On Tue, May 26, 2009 at 08:18:54PM +0100, mike wilson scripsit:
> Graydon wrote:
[snip]
>> Many things cannot be anticipated; the truck in front starting to shed
>> its load of topsoil, for example.  Or the boat coming off the trailer.
>> Or the unfortunate soul falling off the overpass.  (Guy drove his pickup
>> off an overpass on to the highway beneath a couple-three years back in
>> Toronto.  Missing the instantaneous truck was apparently non-trivial,
>> but several folks managed.)  Small kids running from between the parked
>> cars.
>
> After a few years of motorcycle use, you would be suprised how much of  
> that you _would_ pick up on. 

I'm not Frank, but I have been known to bicycle in downtown Toronto.  I
don't imagine that it's a whole lot different except for not being
inherently slow.

> Kids running from between cars becomes  automatic avoidance.  I have
> avoided loose loads, a disconnected trailer  and people throwing
> concrete blocks off an overpass.  My best one was  turning across
> traffic one foggy day I suddenly decided to stop, for no  reason I
> could decide.  Out of the fog, exceeding the limit, came a grey  car
> with no lights on.  More than once, my wife has asked why I was
> stopping - and then realised.

Sure.  With long practise, you can get good at something.

You're still not a Jedi; you can't spot things before they happen, and
sometimes -- "rocks on the road" can mean interesting things on Hwy 11
up north of Superior, for example -- there's no way to avoid the event.

[snip]
>> If you want to argue that some of these people have no business
>> taking the test, or that the driving standards should include an
>> equivalent manoeuvre, sure, I'd go for that.  But a lot of the point
>> of this sort of test is to keep people without some minimum standard
>> of competence off the road.
>
> The point is that the test, up to now, and therefore the training for
> it, has been to avoid this situation. 

But you can't, always, and it's (from the viewpoint of this bicyclist
and occasional driver) a dead-simple, basic thing.

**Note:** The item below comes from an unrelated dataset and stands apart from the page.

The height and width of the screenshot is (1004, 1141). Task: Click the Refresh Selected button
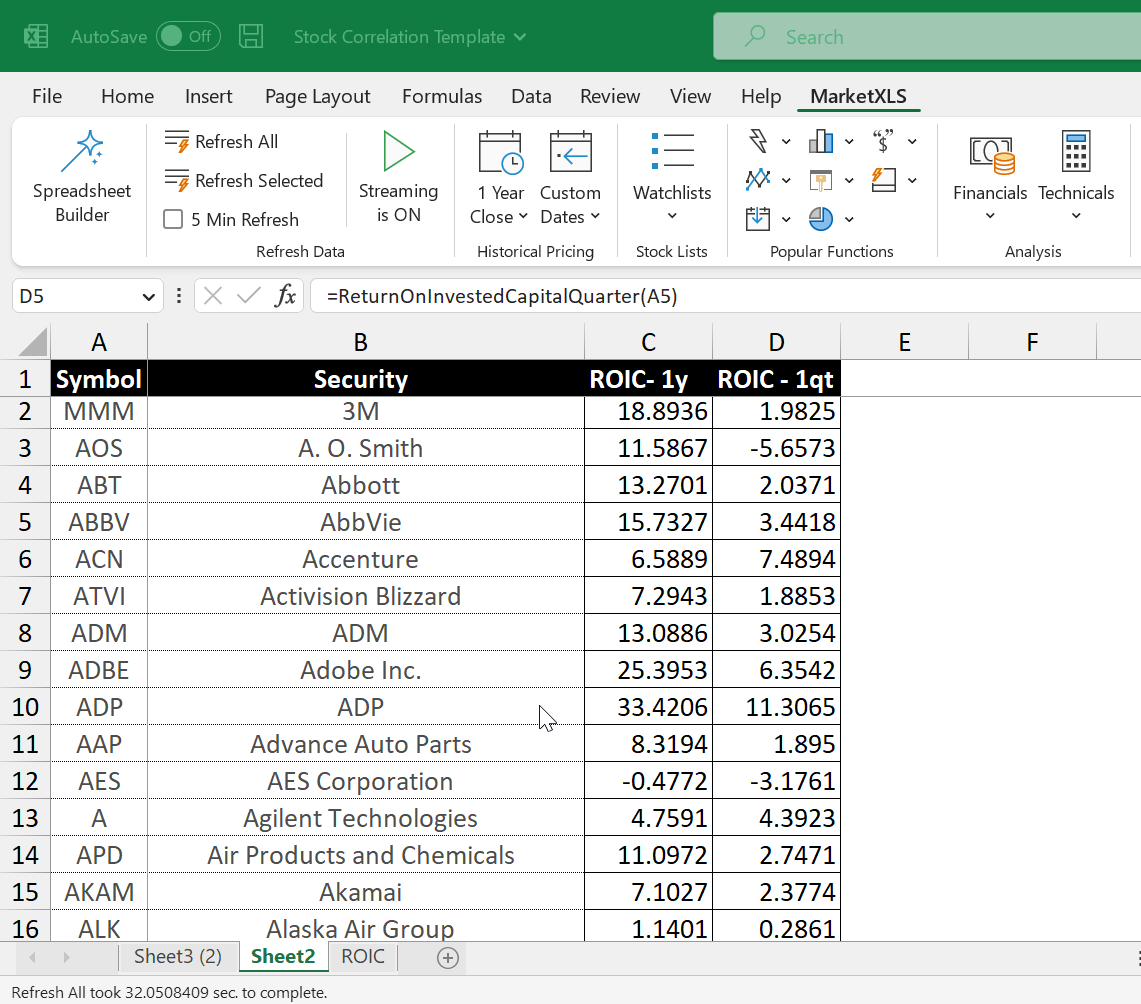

> To now drop it in is less than  sensible.  Undoubtedly training for,
> and taking, this test of skill is going to cause people to fall off
> and damage machinery. 

Care to explain why it's in any way challenging?

> It could easily  render a machine legally unroadworthy during the
> test.  There is no  equivalent in other vehicular tests.  My
> conclusion is that it is solely  designed to reduce the number of
> motorcyclists.

Usually this sort of thing gets backing as an attempt to reduce the
number of motorcyclists in emergency rooms.  (If it was entirely up to
emergency room doctors, motorcycles as a class of vehicle would be
banned outright.)  Without seeing the statistics on UK motorcycle
accidents, I have no idea how good their justification is, but I
wouldn't be surprised if it's solid.

My take on "no equivalent" is that the other tests should include it,
and that it really ought not to be a known point; the better test is a
surprise obstacle appearing at a set distance.